“Ecco come smascherare i radical chic 2.0 (in 12 punti)”- di F.M.Del Vigo

Per caso stamane mi sono imbattuta in questo post tratto dal blog di un giornalista de “Il Giornale ” , tale Francesco Maria Del Vigo , che mi ha fatto sorridere . ( e credetemi, in tempi come quelli che stiamo vivendo , sembra che sorridere sia divenuto appannaggio di pochi fortunati ….!).

Ho deciso di pubblicarlo a mio rischio e pericolo , perché so già che il Club dei      ” politically correct ” sarà pronto alla stigmatizzazione … Ma tant’è , non mi è mai piaciuto seguire la corrente , il pensiero unico e standardizzato, una caratteristica che ho ereditato da mio padre , uomo onesto e coerente con sé stesso e con gli altri , giusto e integerrimo , che mi ha insegnato e trasmesso ideali ormai svaniti , travolti dalla furbizia imperante e dalla deresponsabilizzazione  ( politica e non solo ) .

Buona lettura a tutti !

” Qualche giorno fa, sul Giornale, ho pubblicato una lista in nove punti sui tic dei radical chic on line. Questa è la versione integrale:

  1. La foto del profilo non è (quasi) mai una loro foto. Sarebbe troppo nazionalpopolare. Mettono solo frammenti di film di qualche regista polacco mai distribuiti fuori dalla circonvallazione di Varsavia.
  2. Quando scelgono una loro immagine deve essere schermata da almeno cinque o sei filtri, avere delle velleità artistiche e magari ritrarre solo una parte del viso.

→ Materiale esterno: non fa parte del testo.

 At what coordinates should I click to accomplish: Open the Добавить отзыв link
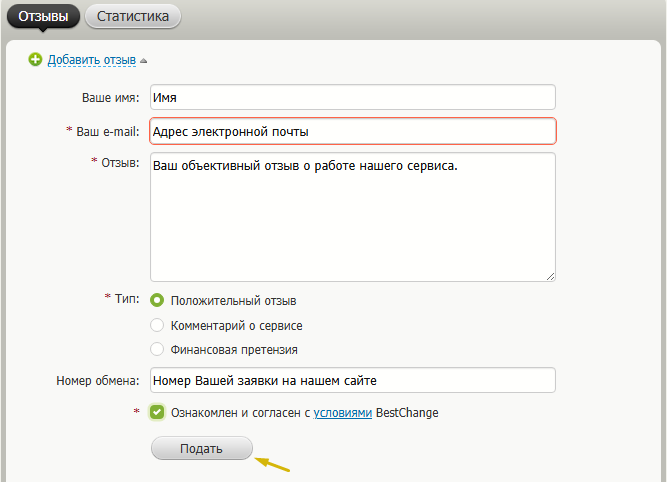(91, 60)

Espressione sempre preoccupata per i destini del mondo. Il sorriso è bandito come un retaggio del ventennio berlusconiano.
  3.  L’oroscopo è un vizio da portinaia. Ma se si tratta di quello di Internazionale no. Lo condividono su tutti i social come se fosse il Vangelo.
  4.  Le foto delle vacanze vanno bene solo se si è nel terzo mondo o in un campo profughi. Pose obbligatorie: sguardo corrucciato, camuffati da indigeni e nell’atto di solidarizzare con gli abitanti del luogo. Il colore (degli abitanti del luogo) deve essere intonato alla nuance dei sandali Birkenstock.
  5.  Su Twitter parlano tra di loro di cose che capiscono solo loro. Sublimazione del sogno radical chic: l’esposizione mediatica del salotto (ovviamente etnico) di casa propria.
  6.  Sì al selfie, ma solo se ha un significato sociale e politico. Possibilmente con un cartello in mano che sostiene la battaglia di qualche gruppo di contadini ugandesi. Ancora meglio se su iniziativa di Repubblica.it.
  7.  La Reflex. Più che uno strumento fotografico è un monile, una collana da appendere al collo. Condividono e scattano foto solo con voluminosissime – e costosissime – macchine fotografiche professionali. Preferiscono Flickr a Instagram, troppo plebeo.
  8. Il meteo è il prolungamento della politica coi mezzi della natura. Se piove non è colpa del governo ladro, ma dello scioglimento dei ghiacci dovuto al capitalismo diabolico. Condividere (sui social) per educare.
  9. Il cibo non esiste. Esiste solo il food. Da fotografare e condividere sui social solo a tre condizioni: che sia a km 0 (va bene anche se è stato coltivato nella rotatoria di Piazzale Loreto), etnico o equo e solidale.
  10. La petizione on line è la nuova e comodissima forma di contestazione. Va bene per risolvere tutti i problemi: dal cambio degli stuoini nel condominio (meglio sostituirlo con un piccolo kilim) alla fame nel mondo. Basta un click. Tutto il nécessaire è su Charge.org.
  11.  Film, libri, giornali. Tutto in lingua straniera. Molto chic condividere video di serie tv in lingua originale non ancora trasmessi in Italia. Appena oltrepassano le Alpi diventano rigorosamente pacchiane.
  12. Anche Youporn è troppo pop. Forse anche sessista, potrebbe addirittura essere di destra con quello sfondo nero… Meglio ripiegare su siti soft porn o intellettual-erotici. Ammesso anche spulciare tra le pagine osè di Tumblr.”